Partie A, : mes. 1 à 7, en do# ;

Partie A': mes. 7 à 13, en fa#, modulation à la sous-dominante, pour la formule au piano uniquement ;

Partie A'' : mes. 13 à 19 : retour en do#.

 Chacune des trois strophes débute sur un effet a cappella qui a le mérite de placer la voix en première place, le piano n'étant présent que pour la soutenir discrètement par son harmonie.

 Cette première pièce ouvrant le recueil donne le ton : délicat, réservé. Elle fait preuve aussi d'un travail subtil digne du genre mélodique : Reynaldo Hahn  maîtrise parfaitement les écueils de la simple mélodie accompagnée.

 

2  Tous deux

Deuxième des sept mélodies du recueil Chansons grises, p. 4-7.

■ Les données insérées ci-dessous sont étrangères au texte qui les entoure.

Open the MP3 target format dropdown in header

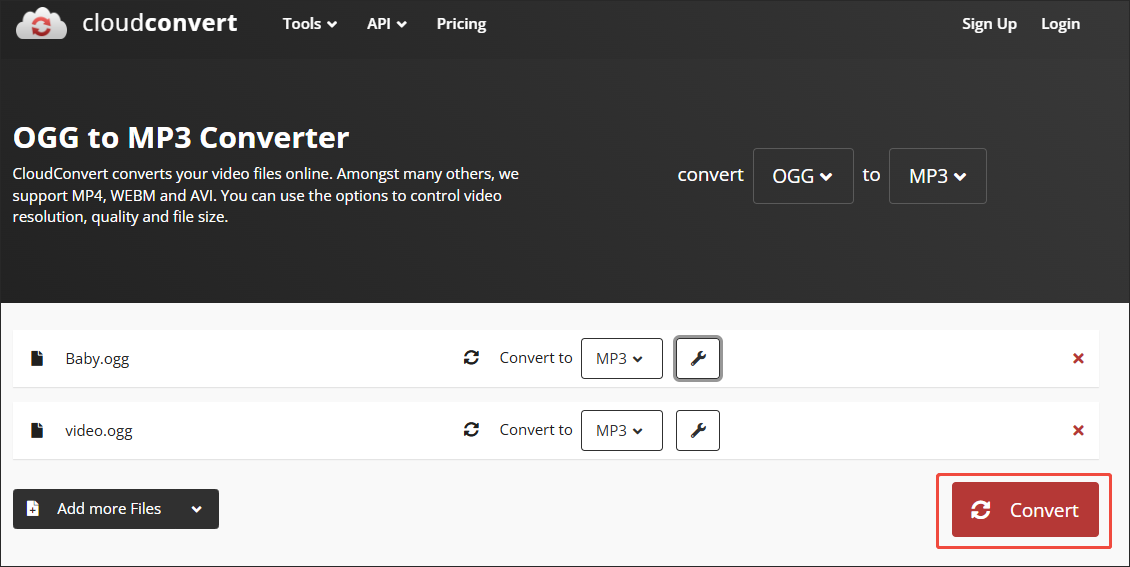click(937, 176)
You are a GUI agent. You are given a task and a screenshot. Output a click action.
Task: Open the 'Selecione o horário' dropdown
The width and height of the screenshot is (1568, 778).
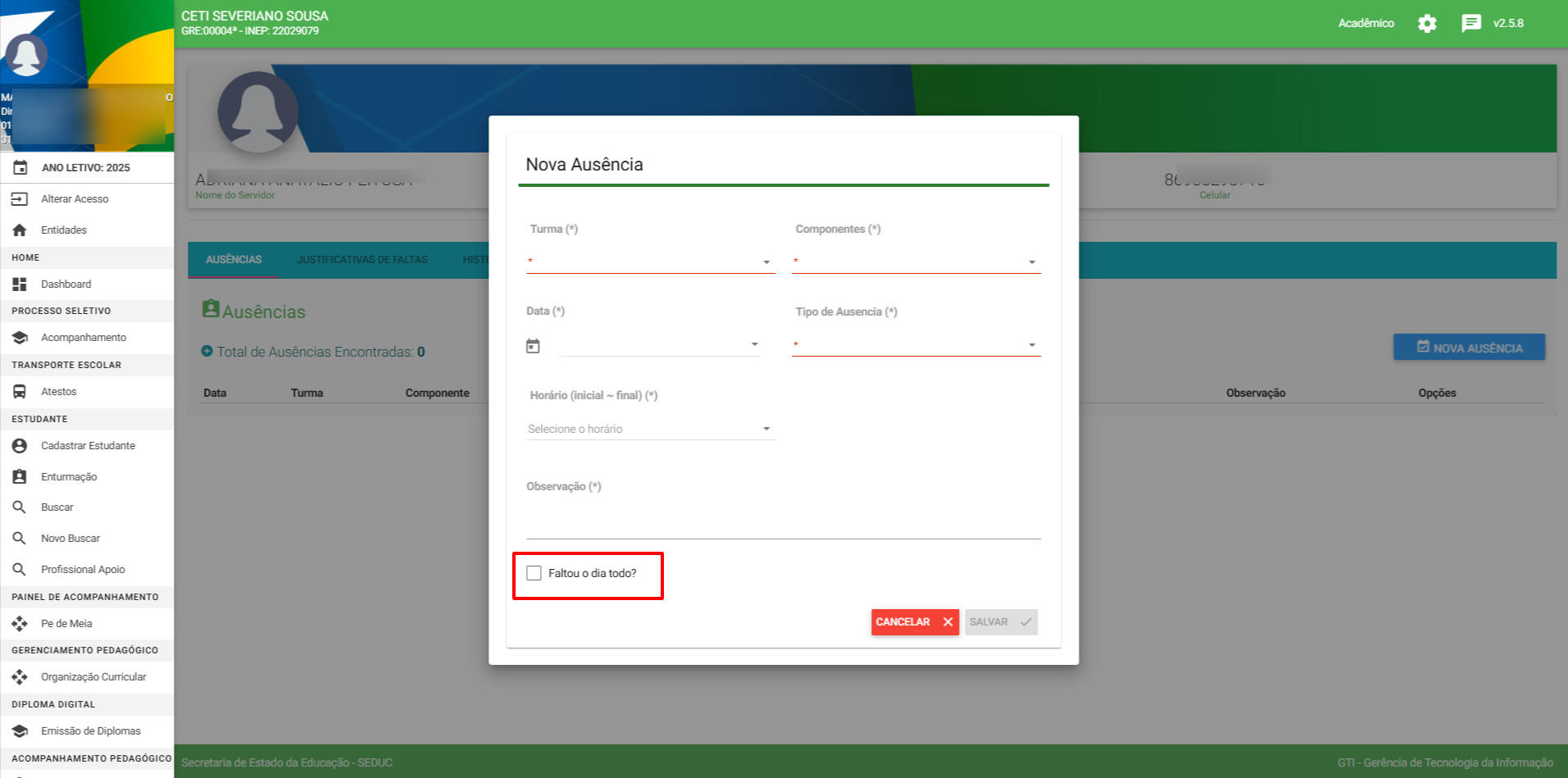click(x=651, y=429)
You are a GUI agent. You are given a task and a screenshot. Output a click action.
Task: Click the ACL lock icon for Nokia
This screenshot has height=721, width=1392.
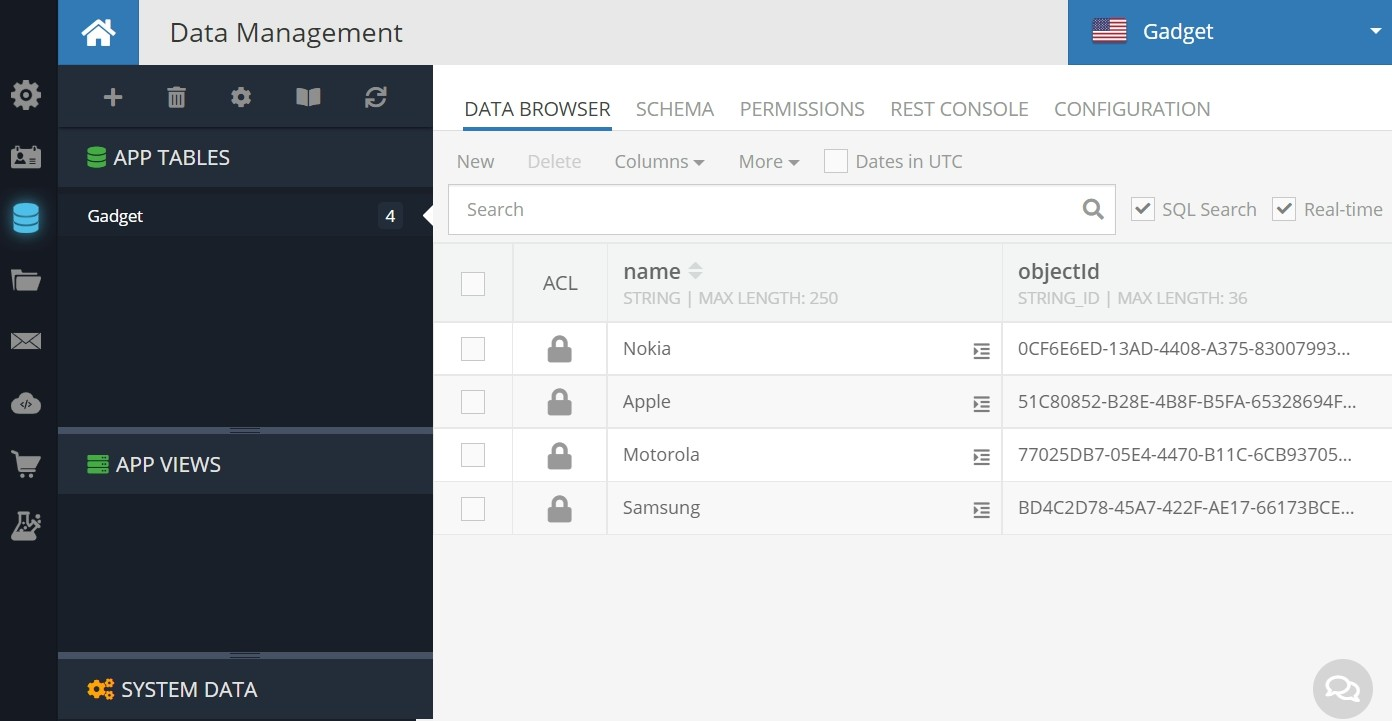click(x=559, y=349)
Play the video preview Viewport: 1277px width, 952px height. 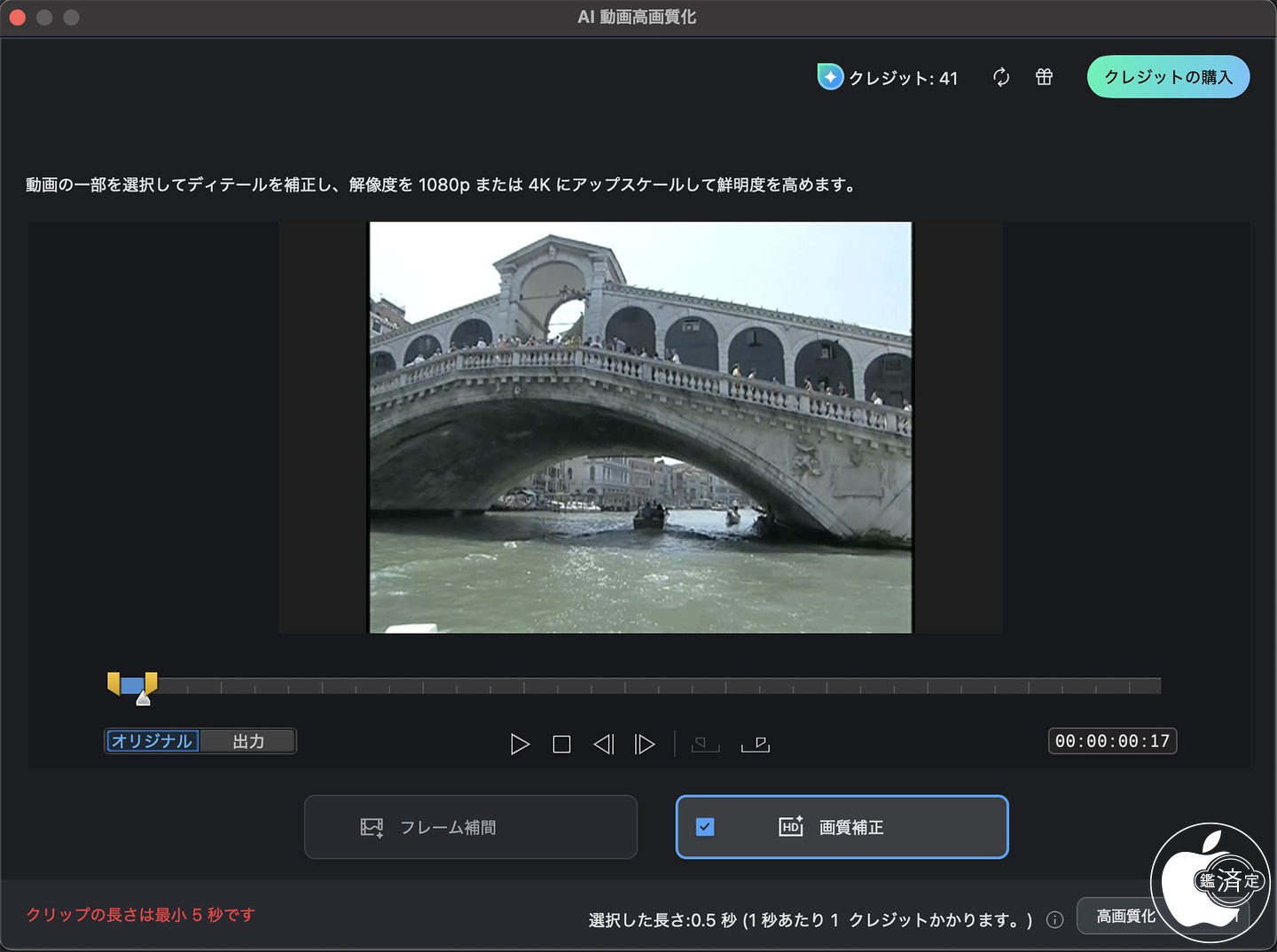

 La seule des sept mélodies portant une dédicace " à Louis MONTEGUT ". Reynaldo Hahn  parle ainsi de Louis Montégut  : " L. M., dessinateur, un des hommes les plus artistes, les plus vivifiants que j'aie connu. Léon Daudet  en a fait un portrait brillant dans Fantômes et vivants. " [20] C'est lui qui obtient d'Alphonse Daudet  son accord pour que notre compositeur, âgé seulement de 18 ans, puisse composer la musique de scène pour sa pièce L'Obstacle, en 1890. 

TOUS DEUX

 Donc, ce sera par un clair jour d'été ;
Le grand soleil, complice de ma joie,
Fera, parmi le satin et la soie,
Plus belle encor votre chère beauté ; 

Le ciel tout bleu comme une haute tente,
Frissonnera, somptueux, à longs plis
Sur nos deux fronts heureux qu'auront pâlis
L'émotion du bonheur et l'attente ; 

Et quand le soir viendra, l'air sera doux
Qui se jouera caressant dans vos voiles,
Et les regards paisibles des étoiles
Bienveillamment [21] souriront aux époux.
 

Analyse

Tonalité principale :    FA #

Ambitus : do# 2  (18e mes.) - fa# 3  (13e mes.) 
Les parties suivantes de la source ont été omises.